En el éxito de Occidente, hay otro factor del que no suele hablarse y que conviene recordar. Y es que desde la batalla del río Lechfeld en el 955 ganada por Otón I a los húngaros, Europa occidental ha estado a salvo de las invasiones, que hasta entonces había sufrido. Europa oriental no tuvo tanta suerte: hasta allí llegó la invasión de los mongoles en el siglo XIII, y en el XIV comenzó la amenaza turca.

Batalla de Lechfeld

Desde el comienzo, las civilizaciones siempre estuvieron amenazadas los bárbaros que les rodeaban. Ordinariamente, evitaban la invasión de unas gentes que envidiaban su nivel de vida. Pero, a veces fracasaban y de producían destrucciones y, casi siempre, un retroceso. Europa occidental sufrió invasiones en la Prehistoria, de las cuales la más famosa fue la indoeuropea. El imperio romano durante más de medio milenio contuvo a los bárbaros. Pero las invasiones germánicas acabaron con él [sobre el retroceso que eso supuso, que niegan los relativistas, he tratado en “La Edad Oscura (siglos V-VIII): Sobre ciertas deficiencias de la historiografía”, Letras de Deusto, 118, 2008, pp. 93-125]. Luego, a partir del siglo VIII, se produjo “el segundo asalto a la Europa cristiana”, que duró hasta el siglo X y fue protagonizado por musulmanes, vikingos, eslavos (sobre todo en el imperio bizantino) y húngaros [Lucien Musset, Las invasiones: El segundo asalto a la Europa cristiana (siglos VII-XI), Labor, Barcelona, 2ª ed., 1975, 269 pp.].

Guerreros húngaros del siglo X. Se piensa que la palabra “ogro” deriva de “húngaro”, lo que testimoniaría el terror que produjeron (otra posibilidad es que provenga de “orco”).

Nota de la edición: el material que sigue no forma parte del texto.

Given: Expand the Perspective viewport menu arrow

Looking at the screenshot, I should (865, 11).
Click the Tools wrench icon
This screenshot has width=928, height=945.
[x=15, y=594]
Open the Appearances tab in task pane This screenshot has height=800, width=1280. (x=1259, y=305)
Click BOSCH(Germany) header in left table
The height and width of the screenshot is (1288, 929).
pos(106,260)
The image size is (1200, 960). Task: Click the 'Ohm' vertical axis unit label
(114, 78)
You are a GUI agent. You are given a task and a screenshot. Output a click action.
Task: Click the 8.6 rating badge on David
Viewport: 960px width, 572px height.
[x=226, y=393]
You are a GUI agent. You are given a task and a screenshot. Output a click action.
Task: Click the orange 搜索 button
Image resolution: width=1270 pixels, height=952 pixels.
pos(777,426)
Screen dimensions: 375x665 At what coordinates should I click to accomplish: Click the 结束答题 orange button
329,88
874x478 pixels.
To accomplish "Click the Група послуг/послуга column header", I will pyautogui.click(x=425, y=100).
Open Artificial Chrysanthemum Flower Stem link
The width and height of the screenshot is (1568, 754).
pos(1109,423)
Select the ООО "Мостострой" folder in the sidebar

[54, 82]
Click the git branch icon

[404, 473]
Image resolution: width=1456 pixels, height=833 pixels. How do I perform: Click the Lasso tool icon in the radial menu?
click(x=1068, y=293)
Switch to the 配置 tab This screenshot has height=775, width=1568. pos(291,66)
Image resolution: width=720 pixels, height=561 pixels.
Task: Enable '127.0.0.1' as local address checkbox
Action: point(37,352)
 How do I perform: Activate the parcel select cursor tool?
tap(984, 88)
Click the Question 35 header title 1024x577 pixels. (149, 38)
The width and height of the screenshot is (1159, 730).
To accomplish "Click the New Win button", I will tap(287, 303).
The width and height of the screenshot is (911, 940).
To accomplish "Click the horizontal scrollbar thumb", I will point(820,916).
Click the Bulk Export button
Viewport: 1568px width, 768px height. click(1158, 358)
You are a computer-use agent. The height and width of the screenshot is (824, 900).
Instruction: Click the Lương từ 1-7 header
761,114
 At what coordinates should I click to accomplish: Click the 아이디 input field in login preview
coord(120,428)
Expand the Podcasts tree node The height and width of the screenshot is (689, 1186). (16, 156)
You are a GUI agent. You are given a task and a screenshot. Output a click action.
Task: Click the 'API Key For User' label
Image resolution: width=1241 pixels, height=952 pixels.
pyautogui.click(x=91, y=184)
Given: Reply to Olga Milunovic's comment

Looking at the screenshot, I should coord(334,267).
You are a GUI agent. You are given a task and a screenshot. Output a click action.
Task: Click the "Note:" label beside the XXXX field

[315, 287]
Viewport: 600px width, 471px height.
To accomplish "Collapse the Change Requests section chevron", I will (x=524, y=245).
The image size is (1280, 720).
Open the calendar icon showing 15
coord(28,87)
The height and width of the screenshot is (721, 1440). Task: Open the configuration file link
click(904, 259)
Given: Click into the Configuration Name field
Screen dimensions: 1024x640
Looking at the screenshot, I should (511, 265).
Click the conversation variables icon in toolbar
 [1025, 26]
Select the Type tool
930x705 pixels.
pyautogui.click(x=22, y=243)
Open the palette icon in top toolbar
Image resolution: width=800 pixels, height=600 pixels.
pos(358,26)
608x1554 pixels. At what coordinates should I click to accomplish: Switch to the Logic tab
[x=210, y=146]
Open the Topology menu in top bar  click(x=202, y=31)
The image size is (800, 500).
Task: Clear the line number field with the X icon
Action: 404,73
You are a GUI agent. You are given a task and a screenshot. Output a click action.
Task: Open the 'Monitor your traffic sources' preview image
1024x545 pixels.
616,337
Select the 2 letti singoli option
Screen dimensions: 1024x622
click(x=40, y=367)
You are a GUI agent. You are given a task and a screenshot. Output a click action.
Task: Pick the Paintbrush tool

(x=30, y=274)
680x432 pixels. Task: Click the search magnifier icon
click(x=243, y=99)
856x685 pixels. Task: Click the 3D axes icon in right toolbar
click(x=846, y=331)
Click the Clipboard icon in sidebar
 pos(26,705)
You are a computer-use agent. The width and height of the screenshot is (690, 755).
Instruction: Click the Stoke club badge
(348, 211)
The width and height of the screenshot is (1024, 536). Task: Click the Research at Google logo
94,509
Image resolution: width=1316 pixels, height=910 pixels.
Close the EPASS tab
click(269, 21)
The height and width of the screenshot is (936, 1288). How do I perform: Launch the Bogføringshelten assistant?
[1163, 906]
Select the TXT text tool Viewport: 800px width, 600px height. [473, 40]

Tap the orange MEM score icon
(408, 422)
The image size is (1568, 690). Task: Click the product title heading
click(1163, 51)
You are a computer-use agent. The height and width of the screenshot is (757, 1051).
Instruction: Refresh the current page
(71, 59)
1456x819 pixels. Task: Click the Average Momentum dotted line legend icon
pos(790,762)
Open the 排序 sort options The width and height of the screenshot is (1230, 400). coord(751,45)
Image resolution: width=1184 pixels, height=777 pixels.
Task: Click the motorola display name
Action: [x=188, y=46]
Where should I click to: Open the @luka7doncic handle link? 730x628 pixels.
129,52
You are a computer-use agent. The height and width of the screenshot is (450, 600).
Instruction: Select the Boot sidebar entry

Las demás civilizaciones tuvieron que esperar al descubrimiento de la artillería para acabar con la amenaza de las invasiones bárbaras (aunque China sufrió la de los manchúes en el siglo XVII). La precocidad de Europa occidental en librarse de esa amenaza tiene una explicación importante en la geografía, que no ha sido tan desfavorable, como adujo Robert Fossier. Europa, en realidad, no es un continente: es la punta occidental de Asía. Una gran península triangular, rodeada de agua por dos de sus tres partes. Su posición también le ha protegido de las invasiones, ya que está alejada de Asia Central, un territorio que históricamente ha fabricado más habitantes que recursos, lo que ha hecho que haya sido el territorio que más invasores ha producido (cabe recodar que fue la presión de los hunos la que empujó a los germanos contra el imperio romano).

El cese de las invasiones tuvo dos ventajas. Una, es que Occidente se libró de las destrucciones que arruinaban la economía y que, de alguna manera, obligaban a empezar de nuevo. Y la segunda, es que unas poblaciones estables ganaran progresivamente cohesión, lo que es muy bueno para su desarrollo y evita problemas que no es preciso recordar. No es una casualidad que las fronteras más antiguas se encuentren en Europa occidental y que ahí haya aparecido la idea de nación nacionalista, que progresivamente se ha extendido al mundo. Esa situación, que propició una población milenaria, se ha perdido a partir de la segunda mitad del siglo XX con las consecuencias que están a la vista.

Eurasia

La importancia de lo comentado se entiende mejor si se recuerda que a mediados del siglo X, el siglo de hierro, la civilización occidental era la menos desarrollada del Viejo Mundo. Ya en la Plena Edad Media (siglos XI-XIII) se pusieron, por los menos, las bases de la primacía de Occidente (entre las que se incluyen la recuperación del humanismo y del racionalismo, gracias al renacimiento del siglo XII). Y, como en este mundo no hay término medio, Occidente pasó de invadido a invasor. Aquella fue la época de las Cruzadas, la del mayor avance de la Reconquista y de la gran marcha hacia el este de los alemanes (Drang nach Osten). Luego, tras la crisis del siglo XIV, vino el Renacimiento, cuyos logros, como los de las épocas, siguientes no es necesario recordar.

El que quiera entender que entienda.